Кивок. Солнечные искры играют на поверхности клинка. Топот копыт все плотнее наполняет тишину степи.
— Не хороните меня.
— Что такое ты говоришь? Это же против…
— Прошу, о, владыка! Это все, о чем я прошу. Я исполнил волю предков, так пусть же предки и решат, что со мной делать.
Молчание удивленного Хана было достаточно верным согласием.
— Во славу Вечного Синего Неба! — воскликнул старик, вгоняя нож себе в грудь.
Солнце больно защипало, стоило приоткрыть глаза. Желтоватая, под стать небу, трава щекотала лицо. Прелый запах гари…

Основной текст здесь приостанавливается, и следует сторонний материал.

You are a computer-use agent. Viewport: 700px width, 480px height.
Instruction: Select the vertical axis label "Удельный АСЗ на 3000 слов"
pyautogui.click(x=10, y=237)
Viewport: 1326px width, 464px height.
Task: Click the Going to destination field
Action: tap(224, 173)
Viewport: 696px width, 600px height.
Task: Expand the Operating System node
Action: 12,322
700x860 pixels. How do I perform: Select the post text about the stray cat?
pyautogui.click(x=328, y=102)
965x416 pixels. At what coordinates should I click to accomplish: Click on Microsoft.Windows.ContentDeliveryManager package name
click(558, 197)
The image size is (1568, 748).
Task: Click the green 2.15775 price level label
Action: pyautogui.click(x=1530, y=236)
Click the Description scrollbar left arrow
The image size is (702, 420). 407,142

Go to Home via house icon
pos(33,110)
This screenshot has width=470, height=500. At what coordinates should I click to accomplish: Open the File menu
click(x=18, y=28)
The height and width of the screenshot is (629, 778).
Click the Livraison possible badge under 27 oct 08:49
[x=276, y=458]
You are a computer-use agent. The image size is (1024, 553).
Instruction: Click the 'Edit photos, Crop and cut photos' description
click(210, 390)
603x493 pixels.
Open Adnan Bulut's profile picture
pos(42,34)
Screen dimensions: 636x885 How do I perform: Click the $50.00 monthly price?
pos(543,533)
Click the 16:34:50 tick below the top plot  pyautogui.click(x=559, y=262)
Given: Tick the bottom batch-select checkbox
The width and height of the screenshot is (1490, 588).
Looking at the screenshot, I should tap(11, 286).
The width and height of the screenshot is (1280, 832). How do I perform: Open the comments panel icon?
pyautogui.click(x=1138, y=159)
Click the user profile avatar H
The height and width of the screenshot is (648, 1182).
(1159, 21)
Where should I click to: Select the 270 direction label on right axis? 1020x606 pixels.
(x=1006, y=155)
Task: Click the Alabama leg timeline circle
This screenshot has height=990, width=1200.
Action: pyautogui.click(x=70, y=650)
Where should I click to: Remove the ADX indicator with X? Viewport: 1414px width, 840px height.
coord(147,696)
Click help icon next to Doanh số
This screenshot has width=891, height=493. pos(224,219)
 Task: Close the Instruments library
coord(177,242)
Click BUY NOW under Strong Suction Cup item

Он протер глаза и, приподнявшись, оперся на локти. Возлежание без движения никому еще не шло на пользу. Осмотрелся — ни единой души. Ни юрты, ни Хана, ни армии, ни несчастной Гюзель…
Встав, он обнаружил у себя в груди торчащую рукоять ножа. Видимо, Дурра Тимур не вытащил его, потому что торопился. Как в свое время поторопился он сам. Балахон насквозь пропитался темной кровью. Испугавшись, он быстро содрал с себя одеяния и засмеялся.
Там, где находилось сердце, на крепкой бечевке висел уже отдававший гнилью толстый кусок мяса. Телятина или конина — он не думал, когда брал пропитанное густой животной кровью мясо из ханского обоза с продовольствием. Лезвие, разумеется, прошло насквозь, но из-за толщины барьера грудь щекотал только самый кончик. Бр-р, выкинуть…
Затем он вывернул наизнанку снятые балахоны. В них оказались спрятаны тонкие овечьи мешочки, наподобие того, что был у Дурры Тимура. Чувствуя, как дрожат руки, он развязал тесемку на каждом из них и выложил перед собой маленькие серебристые изваяния в виде животных. Вспомнил, что на шее у него висит еще один мешочек — вскрыл и его, а извлеченную фигурку положил отдельно от остальных.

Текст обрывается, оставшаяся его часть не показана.